As the colder weather forces us to wear closed toe shoes, the problems that were ignored over the spring and summer are now becoming vastly apparent. Painful lumps and bumps are now more than just a nuisance. They actually start to limit our daily activities especially during this very busy time of year. I would like to discuss some of the most common foot and ankle problems that usually arise in the winter time and tend to be more aggravated by shoe wear.
The first problem to discuss is ingrown toenails. Unfortunately, patients usually do not seek treatment until the ingrown toenail becomes infected. The best treatment at this point is to remove the infected portion of the toenail. This is done through a five minute procedure in the office under a local anesthetic. There is typically very little if any pain after the procedure.
Bunions and hammertoes also become greatly more symptomatic with closed toe shoe gear. Bunions are essentially a progressive dislocation of your big toe joint and as the big toe starts to drift toward your second toe a large bump on the inside of the big toe joint becomes more problematic with footwear and movement.
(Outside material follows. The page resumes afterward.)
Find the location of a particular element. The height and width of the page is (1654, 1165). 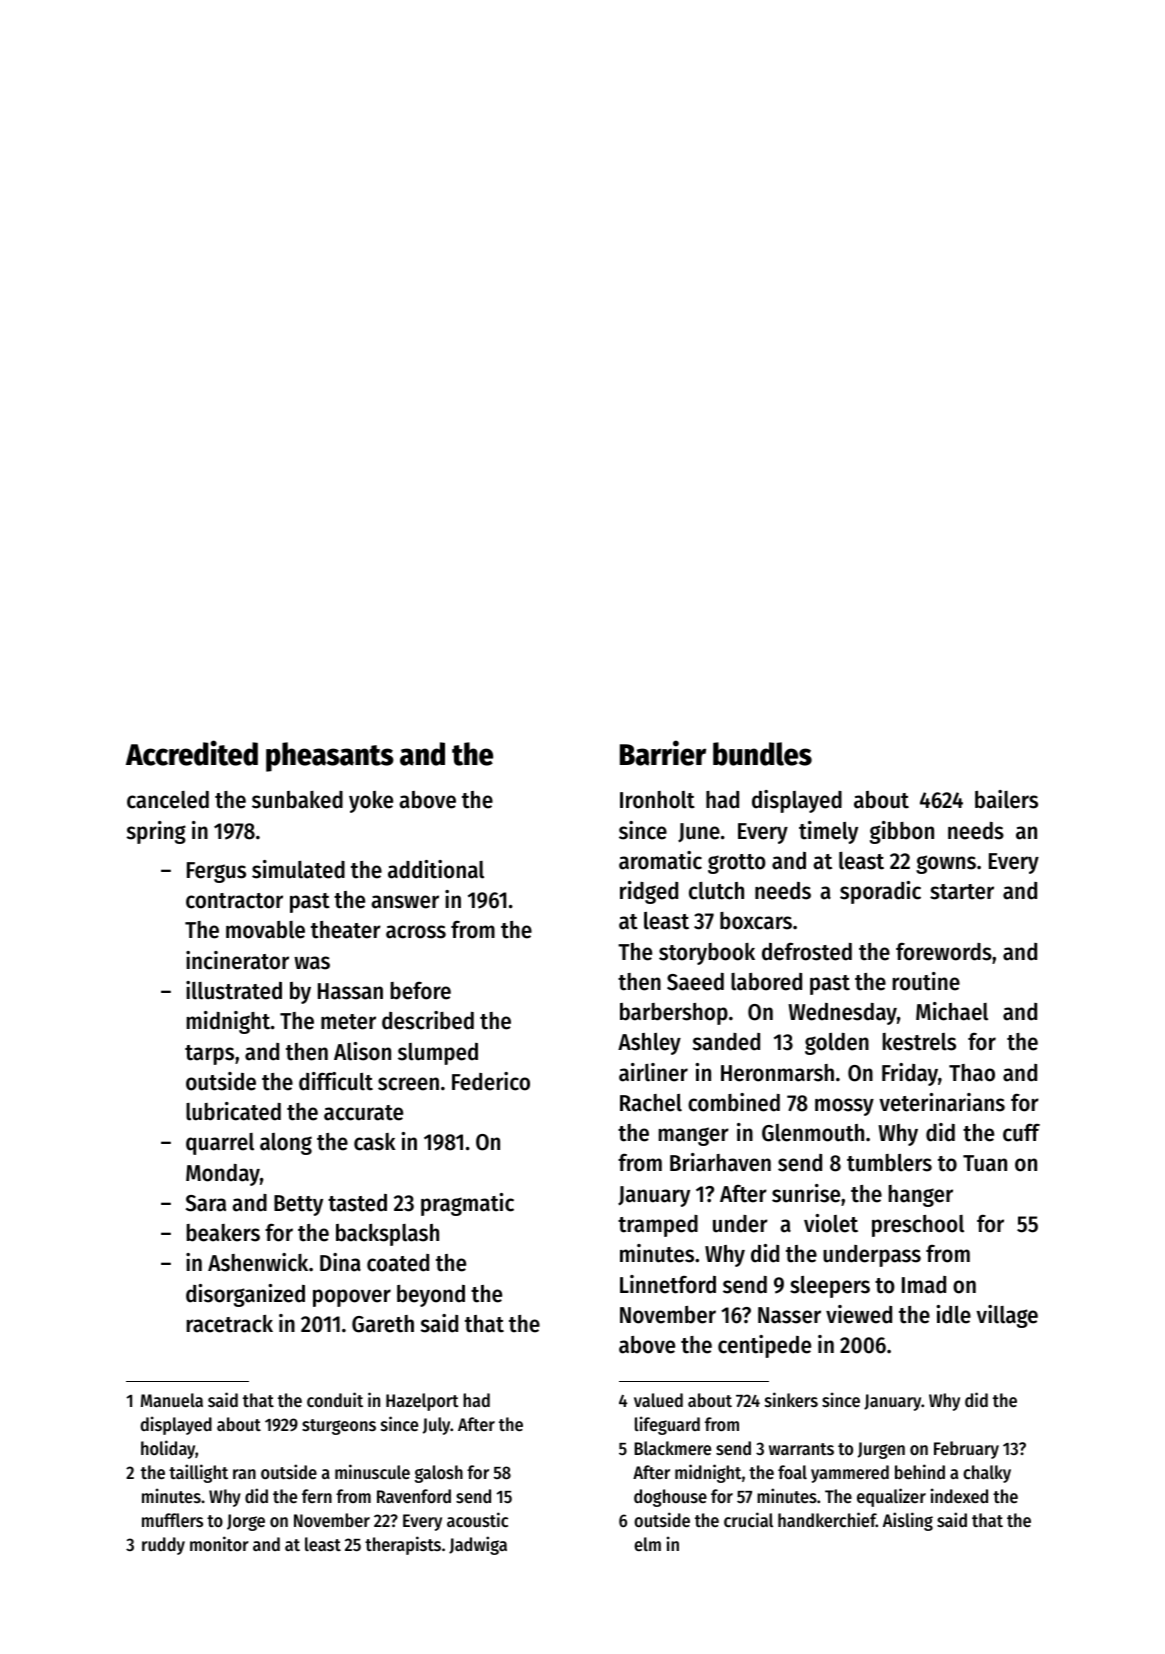

Ironholt is located at coordinates (657, 800).
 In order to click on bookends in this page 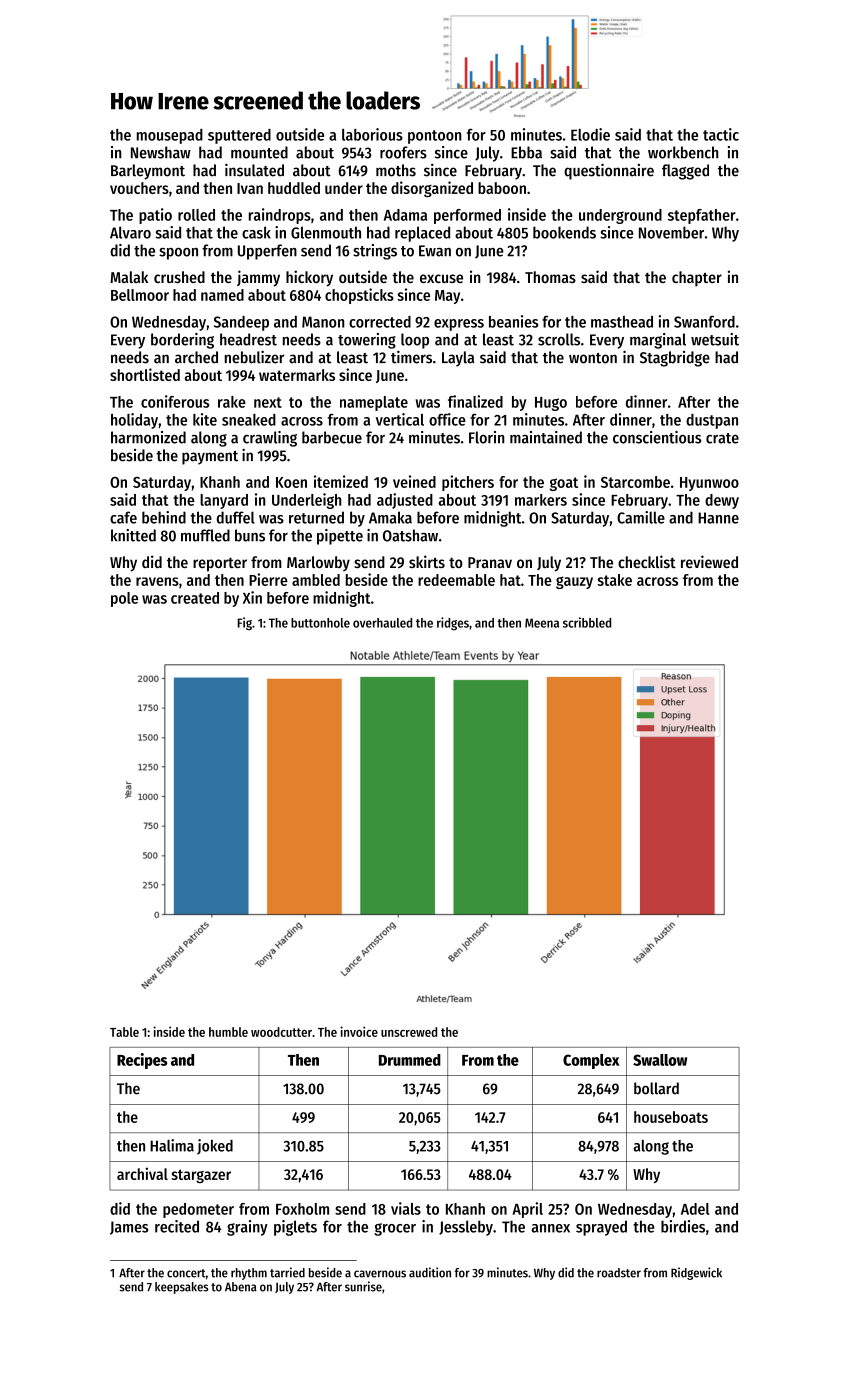, I will do `click(564, 232)`.
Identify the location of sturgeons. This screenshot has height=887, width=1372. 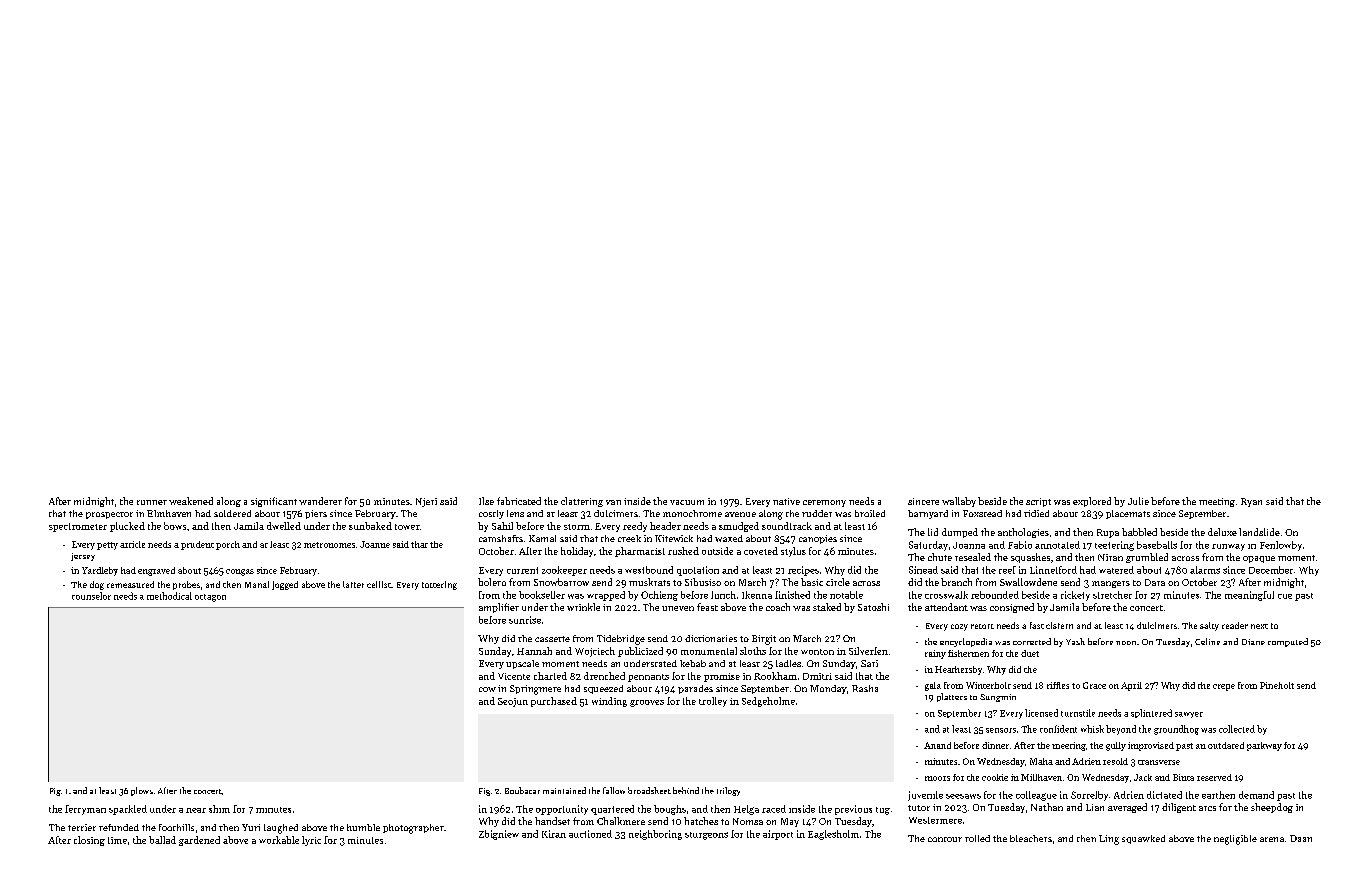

Hammertoes are essentially progressive dislocations of bones and joints of each toe. The toe starts to contract and then the toe essentially sits higher and rubs on the inside portion of the shoe. We typically see this affecting the second and fifth toe. There are no sure fire conservative measures to fix these problems but there are many over the counter splints, pads and shoe wear modifications that can be applied to help reduce some of the discomfort caused by bunions and hammertoes. Purchasing a shoe with a wide square toe box can be beneficial. Custom made orthotics can also help reduce pressure to these symptomatic areas.
The best treatment for bunions and hammertoes still remains to have the deformities fixed surgically through an outpatient procedure.
Neuromas are another common problem affected by closed toe shoes. The nerve supplying feeling to the toe becomes inflamed and irritated. Most people describe a feeling like walking on a rock or pebble or possibly their sock is wadded up in the shoe. Neuromas can be further irritated by pointed toe shoes or high heels. Obviously, footwear modifications are of great help but most of the time patients have waited too long for shoe gear modifications to be of great help. At this point, non-steroidal anti-inflammatory drugs (NSAID) and trigger point injections of local anesthetic combined with steroid are very helpful. In fact, these methods produce complete resolution of symptoms for the vast majority patients.
Haglund’s Deformity, or spurring to the back of the heel bone, also becomes very problematic this time of year with boots and shoes. These spurs can produce considerable pain during the first few steps following rest. Irritation from shoe wear can also cause irritation. X-rays are generally required to ensure that the spur did not crack or break off. People do very well with NSAID’s, heel lifts and physical therapy. If this course of treatment does not help an MRI is warranted to ensure that the Achilles tendon does not have a partial tear. Unfortunately, many times the spur is the ultimate problem and needs to be removed but conservative therapy can be very helpful as well.
The most important thing to realize is that foot and/or ankle pain is not normal and should be evaluated by a podiatrist sooner rather than later. More often than not patients wait because they think the pain will go away. Our feet are the foundation of our very busy, mobile lifestyles and the better we treat our feet the easier it will be to go through the year pain free.